#### [Source data]
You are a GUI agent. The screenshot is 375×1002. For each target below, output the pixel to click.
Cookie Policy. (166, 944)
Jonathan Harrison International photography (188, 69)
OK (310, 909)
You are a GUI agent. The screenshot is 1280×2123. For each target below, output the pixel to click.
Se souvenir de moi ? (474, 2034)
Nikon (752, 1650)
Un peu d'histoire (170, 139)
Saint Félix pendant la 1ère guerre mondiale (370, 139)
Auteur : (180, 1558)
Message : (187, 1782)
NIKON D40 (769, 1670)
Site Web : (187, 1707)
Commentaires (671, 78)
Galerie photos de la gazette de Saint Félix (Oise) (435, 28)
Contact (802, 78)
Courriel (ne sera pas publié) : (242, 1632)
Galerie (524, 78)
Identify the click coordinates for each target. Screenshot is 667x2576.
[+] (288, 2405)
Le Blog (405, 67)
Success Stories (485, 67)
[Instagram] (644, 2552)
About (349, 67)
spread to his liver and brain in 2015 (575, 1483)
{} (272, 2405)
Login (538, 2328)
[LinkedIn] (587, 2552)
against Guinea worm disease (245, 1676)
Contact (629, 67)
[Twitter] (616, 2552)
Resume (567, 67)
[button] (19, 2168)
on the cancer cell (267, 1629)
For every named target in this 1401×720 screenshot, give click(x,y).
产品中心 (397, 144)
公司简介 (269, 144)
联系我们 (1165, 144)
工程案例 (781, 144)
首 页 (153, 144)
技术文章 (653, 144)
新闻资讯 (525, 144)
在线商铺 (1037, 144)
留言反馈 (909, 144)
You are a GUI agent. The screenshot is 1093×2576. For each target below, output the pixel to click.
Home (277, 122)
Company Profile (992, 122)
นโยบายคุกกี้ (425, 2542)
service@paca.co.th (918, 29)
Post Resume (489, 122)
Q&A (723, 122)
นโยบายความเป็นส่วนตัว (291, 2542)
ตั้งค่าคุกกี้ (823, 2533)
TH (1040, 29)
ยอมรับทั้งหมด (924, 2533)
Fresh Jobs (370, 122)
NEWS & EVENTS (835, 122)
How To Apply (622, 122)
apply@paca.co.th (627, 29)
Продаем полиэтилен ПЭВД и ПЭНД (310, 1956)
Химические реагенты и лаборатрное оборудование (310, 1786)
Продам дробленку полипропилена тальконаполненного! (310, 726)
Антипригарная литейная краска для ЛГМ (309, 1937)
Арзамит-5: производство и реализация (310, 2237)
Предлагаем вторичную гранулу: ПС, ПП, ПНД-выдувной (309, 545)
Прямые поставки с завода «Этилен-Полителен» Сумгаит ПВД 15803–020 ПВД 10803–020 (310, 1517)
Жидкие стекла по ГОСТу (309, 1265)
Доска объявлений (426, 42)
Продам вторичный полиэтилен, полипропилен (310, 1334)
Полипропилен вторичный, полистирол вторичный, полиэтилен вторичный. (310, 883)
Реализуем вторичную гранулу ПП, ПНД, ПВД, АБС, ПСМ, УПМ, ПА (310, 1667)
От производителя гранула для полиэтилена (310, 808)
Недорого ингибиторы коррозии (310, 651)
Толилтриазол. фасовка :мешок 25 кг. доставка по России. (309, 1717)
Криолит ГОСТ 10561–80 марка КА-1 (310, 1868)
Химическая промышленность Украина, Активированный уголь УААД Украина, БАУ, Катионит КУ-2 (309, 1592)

#### [Short task]
Copy out all of the material above verbatim, from the first line to the last.

#### [Result of the task]
You are a GUI agent. The screenshot is 375×1002. For each target below, output the pixel to click.
Cookie Policy. (166, 944)
Jonathan Harrison International photography (188, 69)
OK (310, 909)
You are a GUI agent. The screenshot is 1280×2123. For each target below, output the pixel to click.
Se souvenir de moi ? (474, 2034)
Nikon (752, 1650)
Un peu d'histoire (170, 139)
Saint Félix pendant la 1ère guerre mondiale (370, 139)
Auteur : (180, 1558)
Message : (187, 1782)
NIKON D40 (769, 1670)
Site Web : (187, 1707)
Commentaires (671, 78)
Galerie photos de la gazette de Saint Félix (Oise) (435, 28)
Contact (802, 78)
Courriel (ne sera pas publié) : (242, 1632)
Galerie (524, 78)
Identify the click coordinates for each target. Screenshot is 667x2576.
[+] (288, 2405)
Le Blog (405, 67)
Success Stories (485, 67)
[Instagram] (644, 2552)
About (349, 67)
spread to his liver and brain in 2015 (575, 1483)
{} (272, 2405)
Login (538, 2328)
[LinkedIn] (587, 2552)
against Guinea worm disease (245, 1676)
Contact (629, 67)
[Twitter] (616, 2552)
Resume (567, 67)
[button] (19, 2168)
on the cancer cell (267, 1629)
For every named target in this 1401×720 screenshot, give click(x,y).
产品中心 (397, 144)
公司简介 (269, 144)
联系我们 (1165, 144)
工程案例 (781, 144)
首 页 (153, 144)
技术文章 (653, 144)
新闻资讯 (525, 144)
在线商铺 (1037, 144)
留言反馈 (909, 144)
You are a GUI agent. The screenshot is 1093×2576. For each target below, output the pixel to click.
Home (277, 122)
Company Profile (992, 122)
นโยบายคุกกี้ (425, 2542)
service@paca.co.th (918, 29)
Post Resume (489, 122)
Q&A (723, 122)
นโยบายความเป็นส่วนตัว (291, 2542)
ตั้งค่าคุกกี้ (823, 2533)
TH (1040, 29)
ยอมรับทั้งหมด (924, 2533)
Fresh Jobs (370, 122)
NEWS & EVENTS (835, 122)
How To Apply (622, 122)
apply@paca.co.th (627, 29)
Продаем полиэтилен ПЭВД и ПЭНД (310, 1956)
Химические реагенты и лаборатрное оборудование (310, 1786)
Продам дробленку полипропилена тальконаполненного! (310, 726)
Антипригарная литейная краска для ЛГМ (309, 1937)
Арзамит-5: производство и реализация (310, 2237)
Предлагаем вторичную гранулу: ПС, ПП, ПНД-выдувной (309, 545)
Прямые поставки с завода «Этилен-Полителен» Сумгаит ПВД 15803–020 ПВД 10803–020 (310, 1517)
Жидкие стекла по ГОСТу (309, 1265)
Доска объявлений (426, 42)
Продам вторичный полиэтилен, полипропилен (310, 1334)
Полипропилен вторичный, полистирол вторичный, полиэтилен вторичный. (310, 883)
Реализуем вторичную гранулу ПП, ПНД, ПВД, АБС, ПСМ, УПМ, ПА (310, 1667)
От производителя гранула для полиэтилена (310, 808)
Недорого ингибиторы коррозии (310, 651)
Толилтриазол. фасовка :мешок 25 кг. доставка по России. (309, 1717)
Криолит ГОСТ 10561–80 марка КА-1 (310, 1868)
Химическая промышленность Украина, Активированный уголь УААД Украина, БАУ, Катионит КУ-2 (309, 1592)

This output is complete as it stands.